Kementerian Luar Negeri Qatar tidak segera menanggapi permintaan komentar.
Meskipun Pakistan telah berperan sebagai mediator resmi sejak pertempuran dimulai, keterlibatan kembali Qatar mencerminkan peran jangka panjangnya sebagai sekutu AS di kawasan dan merupakan saluran kepercayaan antara Washington dan Teheran.
Gencatan senjata yang rapuh terjadi dalam perang yang dimulai dengan serangan AS-Israel terhadap Iran pada tanggal 28 Februari, namun belum ada terobosan besar, karena blokade AS terhadap pelabuhan-pelabuhan Iran dan penutupan Selat Hormuz yang dilakukan Teheran mempersulit perundingan.
Sumber senior Iran mengatakan kepada Reuters pada hari Kamis bahwa belum ada kesepakatan yang dicapai namun kesenjangan telah dipersempit, dengan pengayaan uranium Iran dan kendalinya atas selat tersebut di antara poin-poin yang masih menjadi kendala.
Menteri Luar Negeri Marco Rubio mencatat beberapa kemajuan pada hari Kamis: “Ada tanda-tanda baik,” katanya. “Saya tidak ingin terlalu optimis… Jadi mari kita lihat apa yang terjadi dalam beberapa hari ke depan.”
Ditanya tentang tim Qatar di Iran pada hari Jumat, Rubio mengatakan kepada wartawan di sela-sela pertemuan para menteri luar negeri NATO di Swedia bahwa Pakistan adalah lawan bicara utama dalam perundingan Iran dan telah melakukan “pekerjaan yang mengagumkan.”

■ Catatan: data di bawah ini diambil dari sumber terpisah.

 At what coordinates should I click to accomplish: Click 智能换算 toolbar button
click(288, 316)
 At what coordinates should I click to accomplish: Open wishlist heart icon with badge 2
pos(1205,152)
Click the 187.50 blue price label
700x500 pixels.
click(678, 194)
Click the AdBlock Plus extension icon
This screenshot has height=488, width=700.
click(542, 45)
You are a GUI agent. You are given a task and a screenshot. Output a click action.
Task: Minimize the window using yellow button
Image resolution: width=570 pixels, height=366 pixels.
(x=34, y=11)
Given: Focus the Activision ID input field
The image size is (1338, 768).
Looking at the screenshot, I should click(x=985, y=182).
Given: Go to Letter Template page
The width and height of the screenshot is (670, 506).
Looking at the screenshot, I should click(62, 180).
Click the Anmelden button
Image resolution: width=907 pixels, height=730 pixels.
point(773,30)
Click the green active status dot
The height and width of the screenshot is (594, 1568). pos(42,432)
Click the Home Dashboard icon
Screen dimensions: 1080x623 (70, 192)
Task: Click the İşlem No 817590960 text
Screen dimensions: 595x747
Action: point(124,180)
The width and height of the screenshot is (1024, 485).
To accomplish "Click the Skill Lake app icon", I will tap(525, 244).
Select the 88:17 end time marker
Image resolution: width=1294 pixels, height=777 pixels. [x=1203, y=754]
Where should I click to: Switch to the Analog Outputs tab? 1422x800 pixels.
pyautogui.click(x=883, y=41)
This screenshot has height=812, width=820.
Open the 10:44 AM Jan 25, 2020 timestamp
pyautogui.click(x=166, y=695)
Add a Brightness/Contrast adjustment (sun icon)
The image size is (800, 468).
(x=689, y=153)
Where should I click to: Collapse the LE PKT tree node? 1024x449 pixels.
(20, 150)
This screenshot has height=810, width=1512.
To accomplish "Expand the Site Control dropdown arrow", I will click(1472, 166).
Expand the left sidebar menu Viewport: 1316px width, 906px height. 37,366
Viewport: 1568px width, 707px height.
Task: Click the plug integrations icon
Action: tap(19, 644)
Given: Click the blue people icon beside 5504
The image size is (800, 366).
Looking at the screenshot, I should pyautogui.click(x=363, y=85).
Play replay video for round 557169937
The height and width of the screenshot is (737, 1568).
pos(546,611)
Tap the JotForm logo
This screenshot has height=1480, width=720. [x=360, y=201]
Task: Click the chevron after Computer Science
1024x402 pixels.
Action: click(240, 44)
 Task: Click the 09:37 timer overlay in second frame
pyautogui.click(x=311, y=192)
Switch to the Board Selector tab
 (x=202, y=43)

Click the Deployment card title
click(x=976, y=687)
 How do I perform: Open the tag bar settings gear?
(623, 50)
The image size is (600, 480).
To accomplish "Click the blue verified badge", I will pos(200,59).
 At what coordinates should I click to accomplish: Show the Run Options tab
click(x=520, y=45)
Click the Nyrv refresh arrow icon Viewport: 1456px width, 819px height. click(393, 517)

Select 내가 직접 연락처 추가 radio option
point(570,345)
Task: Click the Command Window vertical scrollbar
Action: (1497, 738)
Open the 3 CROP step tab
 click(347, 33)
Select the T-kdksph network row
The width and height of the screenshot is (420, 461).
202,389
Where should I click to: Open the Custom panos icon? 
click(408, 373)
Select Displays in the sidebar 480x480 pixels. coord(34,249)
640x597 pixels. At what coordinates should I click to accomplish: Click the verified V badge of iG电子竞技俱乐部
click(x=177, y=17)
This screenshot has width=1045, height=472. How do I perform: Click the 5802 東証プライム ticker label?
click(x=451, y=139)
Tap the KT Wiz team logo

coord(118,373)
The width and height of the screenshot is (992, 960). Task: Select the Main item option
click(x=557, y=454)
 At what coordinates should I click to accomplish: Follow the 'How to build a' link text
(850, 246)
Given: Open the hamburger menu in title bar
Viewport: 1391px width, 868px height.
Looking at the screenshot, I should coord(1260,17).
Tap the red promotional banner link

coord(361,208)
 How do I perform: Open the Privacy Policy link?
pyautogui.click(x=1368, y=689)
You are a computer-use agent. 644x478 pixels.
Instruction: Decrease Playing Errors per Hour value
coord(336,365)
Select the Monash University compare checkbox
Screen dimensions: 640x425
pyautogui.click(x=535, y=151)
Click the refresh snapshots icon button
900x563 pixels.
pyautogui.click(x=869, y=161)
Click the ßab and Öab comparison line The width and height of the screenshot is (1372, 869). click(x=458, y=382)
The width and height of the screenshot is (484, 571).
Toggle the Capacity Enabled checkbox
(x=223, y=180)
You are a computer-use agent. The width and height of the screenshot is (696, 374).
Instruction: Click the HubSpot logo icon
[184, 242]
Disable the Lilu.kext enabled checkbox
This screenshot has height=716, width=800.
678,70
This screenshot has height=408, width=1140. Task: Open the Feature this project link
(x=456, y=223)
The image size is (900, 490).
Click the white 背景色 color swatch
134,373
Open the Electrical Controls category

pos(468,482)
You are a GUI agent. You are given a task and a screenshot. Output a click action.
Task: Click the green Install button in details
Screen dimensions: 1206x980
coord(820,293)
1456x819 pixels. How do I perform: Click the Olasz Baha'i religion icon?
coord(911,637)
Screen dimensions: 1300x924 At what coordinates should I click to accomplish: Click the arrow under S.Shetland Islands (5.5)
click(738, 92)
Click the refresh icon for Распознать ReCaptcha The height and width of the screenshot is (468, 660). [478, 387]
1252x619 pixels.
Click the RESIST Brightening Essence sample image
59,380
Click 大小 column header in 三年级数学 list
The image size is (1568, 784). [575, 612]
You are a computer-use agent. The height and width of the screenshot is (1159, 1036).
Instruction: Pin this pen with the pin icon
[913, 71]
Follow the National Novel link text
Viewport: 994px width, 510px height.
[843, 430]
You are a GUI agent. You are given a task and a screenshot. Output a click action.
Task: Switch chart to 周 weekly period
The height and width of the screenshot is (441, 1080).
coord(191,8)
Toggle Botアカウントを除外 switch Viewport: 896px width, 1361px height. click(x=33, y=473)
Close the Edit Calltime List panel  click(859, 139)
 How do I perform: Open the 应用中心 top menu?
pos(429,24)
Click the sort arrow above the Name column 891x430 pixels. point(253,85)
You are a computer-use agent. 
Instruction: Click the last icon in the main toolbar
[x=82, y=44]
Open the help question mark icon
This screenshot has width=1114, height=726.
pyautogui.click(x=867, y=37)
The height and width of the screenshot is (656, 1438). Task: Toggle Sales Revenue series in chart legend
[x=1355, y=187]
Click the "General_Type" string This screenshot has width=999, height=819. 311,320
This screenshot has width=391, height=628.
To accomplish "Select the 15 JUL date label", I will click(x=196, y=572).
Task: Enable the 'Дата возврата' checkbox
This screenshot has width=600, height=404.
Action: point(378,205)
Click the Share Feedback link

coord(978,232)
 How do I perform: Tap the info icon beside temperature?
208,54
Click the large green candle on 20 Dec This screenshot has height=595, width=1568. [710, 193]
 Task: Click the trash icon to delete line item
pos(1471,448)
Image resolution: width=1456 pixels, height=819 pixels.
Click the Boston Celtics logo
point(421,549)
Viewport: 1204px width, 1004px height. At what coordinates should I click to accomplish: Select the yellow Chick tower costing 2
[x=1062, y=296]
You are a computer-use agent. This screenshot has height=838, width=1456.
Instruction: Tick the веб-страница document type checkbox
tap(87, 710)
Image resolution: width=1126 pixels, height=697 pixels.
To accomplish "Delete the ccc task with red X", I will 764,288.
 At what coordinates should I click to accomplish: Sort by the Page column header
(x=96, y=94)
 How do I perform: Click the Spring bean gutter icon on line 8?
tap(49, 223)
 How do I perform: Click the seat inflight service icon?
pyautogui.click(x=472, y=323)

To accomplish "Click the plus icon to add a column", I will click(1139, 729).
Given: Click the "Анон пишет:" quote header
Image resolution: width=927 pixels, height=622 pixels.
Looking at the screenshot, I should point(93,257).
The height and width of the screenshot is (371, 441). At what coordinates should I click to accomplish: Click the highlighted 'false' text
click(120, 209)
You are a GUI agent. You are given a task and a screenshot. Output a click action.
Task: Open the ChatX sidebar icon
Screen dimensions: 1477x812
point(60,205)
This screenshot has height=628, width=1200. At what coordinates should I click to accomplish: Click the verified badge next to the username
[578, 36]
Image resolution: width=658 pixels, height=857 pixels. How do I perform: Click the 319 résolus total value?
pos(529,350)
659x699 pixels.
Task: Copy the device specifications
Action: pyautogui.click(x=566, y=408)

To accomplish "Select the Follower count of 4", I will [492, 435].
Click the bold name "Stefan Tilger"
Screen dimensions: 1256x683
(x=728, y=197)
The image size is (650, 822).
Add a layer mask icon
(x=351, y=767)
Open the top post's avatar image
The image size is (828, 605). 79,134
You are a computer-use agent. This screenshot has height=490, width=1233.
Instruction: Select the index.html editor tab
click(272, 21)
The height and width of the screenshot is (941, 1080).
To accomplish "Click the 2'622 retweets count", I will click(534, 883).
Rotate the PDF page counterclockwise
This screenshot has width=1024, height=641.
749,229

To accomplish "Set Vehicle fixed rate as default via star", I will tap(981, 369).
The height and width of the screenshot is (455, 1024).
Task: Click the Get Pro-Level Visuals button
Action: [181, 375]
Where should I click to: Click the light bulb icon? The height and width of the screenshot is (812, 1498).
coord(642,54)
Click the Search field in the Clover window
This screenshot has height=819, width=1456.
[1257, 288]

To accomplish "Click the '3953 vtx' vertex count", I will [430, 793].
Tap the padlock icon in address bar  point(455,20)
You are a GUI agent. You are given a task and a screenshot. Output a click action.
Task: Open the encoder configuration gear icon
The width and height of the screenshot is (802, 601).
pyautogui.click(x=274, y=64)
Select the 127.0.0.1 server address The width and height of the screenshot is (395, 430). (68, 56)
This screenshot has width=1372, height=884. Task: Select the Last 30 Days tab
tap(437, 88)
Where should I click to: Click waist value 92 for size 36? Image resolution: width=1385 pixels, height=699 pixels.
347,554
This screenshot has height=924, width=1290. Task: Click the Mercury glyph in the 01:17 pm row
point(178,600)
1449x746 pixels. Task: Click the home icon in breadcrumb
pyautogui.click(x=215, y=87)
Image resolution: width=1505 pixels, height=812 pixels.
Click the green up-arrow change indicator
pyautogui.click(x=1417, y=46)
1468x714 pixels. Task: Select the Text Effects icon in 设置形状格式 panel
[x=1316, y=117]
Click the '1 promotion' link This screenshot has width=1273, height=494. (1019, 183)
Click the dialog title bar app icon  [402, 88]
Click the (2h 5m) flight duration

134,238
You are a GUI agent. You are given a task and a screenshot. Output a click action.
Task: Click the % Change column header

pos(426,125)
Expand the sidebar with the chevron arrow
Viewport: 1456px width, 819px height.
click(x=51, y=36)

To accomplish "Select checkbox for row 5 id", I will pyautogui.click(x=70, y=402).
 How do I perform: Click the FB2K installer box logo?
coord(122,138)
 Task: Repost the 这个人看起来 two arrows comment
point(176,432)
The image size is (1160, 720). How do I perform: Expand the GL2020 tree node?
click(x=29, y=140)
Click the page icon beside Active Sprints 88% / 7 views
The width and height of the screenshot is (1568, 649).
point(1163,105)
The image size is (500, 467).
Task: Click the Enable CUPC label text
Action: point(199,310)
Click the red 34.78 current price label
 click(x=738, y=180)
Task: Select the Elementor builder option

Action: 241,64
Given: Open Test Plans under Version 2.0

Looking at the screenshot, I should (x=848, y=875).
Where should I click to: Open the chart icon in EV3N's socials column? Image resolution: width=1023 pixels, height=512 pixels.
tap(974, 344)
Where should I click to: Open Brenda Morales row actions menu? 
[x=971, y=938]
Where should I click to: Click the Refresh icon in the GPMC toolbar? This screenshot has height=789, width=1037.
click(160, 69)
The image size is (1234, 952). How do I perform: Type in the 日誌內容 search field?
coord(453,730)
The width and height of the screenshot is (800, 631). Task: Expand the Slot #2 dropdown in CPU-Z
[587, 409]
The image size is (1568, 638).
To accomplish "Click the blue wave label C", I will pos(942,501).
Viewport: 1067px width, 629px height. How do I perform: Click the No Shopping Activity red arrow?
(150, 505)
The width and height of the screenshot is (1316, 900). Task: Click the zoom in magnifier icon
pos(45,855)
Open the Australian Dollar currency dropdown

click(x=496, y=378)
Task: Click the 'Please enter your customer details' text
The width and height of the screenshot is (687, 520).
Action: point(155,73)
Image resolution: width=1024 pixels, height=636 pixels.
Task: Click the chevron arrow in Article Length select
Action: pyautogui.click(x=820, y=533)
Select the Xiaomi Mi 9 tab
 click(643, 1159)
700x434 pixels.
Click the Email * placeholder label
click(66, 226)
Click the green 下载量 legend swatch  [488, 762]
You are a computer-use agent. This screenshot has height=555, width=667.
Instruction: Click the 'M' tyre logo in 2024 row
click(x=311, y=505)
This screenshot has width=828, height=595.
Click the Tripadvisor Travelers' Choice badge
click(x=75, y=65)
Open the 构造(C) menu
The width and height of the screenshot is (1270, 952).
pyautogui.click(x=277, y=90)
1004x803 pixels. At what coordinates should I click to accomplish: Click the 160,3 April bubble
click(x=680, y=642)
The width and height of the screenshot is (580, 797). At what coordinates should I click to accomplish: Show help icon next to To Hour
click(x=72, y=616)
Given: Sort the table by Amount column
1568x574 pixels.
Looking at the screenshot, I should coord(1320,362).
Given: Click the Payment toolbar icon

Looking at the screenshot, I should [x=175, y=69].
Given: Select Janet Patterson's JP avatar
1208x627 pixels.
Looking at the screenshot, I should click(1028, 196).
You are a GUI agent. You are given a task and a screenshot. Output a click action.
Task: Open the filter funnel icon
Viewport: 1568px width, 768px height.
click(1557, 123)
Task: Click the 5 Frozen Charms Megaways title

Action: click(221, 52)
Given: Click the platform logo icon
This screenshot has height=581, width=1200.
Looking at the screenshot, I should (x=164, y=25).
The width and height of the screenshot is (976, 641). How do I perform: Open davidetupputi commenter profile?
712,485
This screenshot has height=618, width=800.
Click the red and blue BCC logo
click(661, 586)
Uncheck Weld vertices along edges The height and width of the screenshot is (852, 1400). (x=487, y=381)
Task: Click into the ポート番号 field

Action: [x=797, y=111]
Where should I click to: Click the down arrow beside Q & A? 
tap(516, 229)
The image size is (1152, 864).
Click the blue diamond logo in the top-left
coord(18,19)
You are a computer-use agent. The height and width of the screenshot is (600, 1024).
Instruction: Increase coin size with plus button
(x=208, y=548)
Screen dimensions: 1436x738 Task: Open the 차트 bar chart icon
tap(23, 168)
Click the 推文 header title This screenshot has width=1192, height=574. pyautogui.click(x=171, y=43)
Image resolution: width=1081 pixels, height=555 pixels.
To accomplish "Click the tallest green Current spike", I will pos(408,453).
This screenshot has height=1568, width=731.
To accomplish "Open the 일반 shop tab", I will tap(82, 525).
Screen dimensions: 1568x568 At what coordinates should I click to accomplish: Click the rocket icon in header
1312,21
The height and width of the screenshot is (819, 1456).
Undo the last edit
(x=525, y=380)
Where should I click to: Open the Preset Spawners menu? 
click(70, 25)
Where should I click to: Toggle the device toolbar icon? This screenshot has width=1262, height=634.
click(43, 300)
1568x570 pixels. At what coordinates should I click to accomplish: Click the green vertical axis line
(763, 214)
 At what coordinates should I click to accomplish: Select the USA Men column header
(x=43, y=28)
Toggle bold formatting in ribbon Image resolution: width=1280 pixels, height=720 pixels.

Ia menambahkan: “Jelas negara-negara lain mempunyai kepentingan, karena khususnya negara-negara Teluk yang, Anda tahu, berada di tengah-tengah semua ini, mereka mempunyai situasi mereka sendiri. Dan kami sedang berbicara dengan mereka semua. Saya hanya ingin mengatakan bahwa negara utama yang telah bekerja sama dengan kami dalam semua ini adalah Pakistan, dan hal itu tetap terjadi.”
Keterlibatan kembali Doha terjadi meskipun Iran membombardir Qatar dengan ratusan rudal dan drone, menargetkan infrastruktur sipil dan fasilitas produksi gas alam cair (LNG) yang penting di Ras Laffan. Serangan ini menghapus sekitar 17% kapasitas ekspor LNG Qatar. Negara tersebut telah menghentikan produksi LNG pada 2 Maret setelah serangan Iran.
Sebelum perang, sekitar 20% perdagangan LNG global melewati Selat Hormuz, terutama dari Qatar; Penutupan selat yang dilakukan Iran secara efektif telah memutus hampir seluruh kapasitas ekspor LNG negara tersebut.
Qatar adalah sekutu utama AS di luar NATO dan merupakan rumah bagi Pangkalan Udara Al Udeid, instalasi militer AS terbesar di Timur Tengah.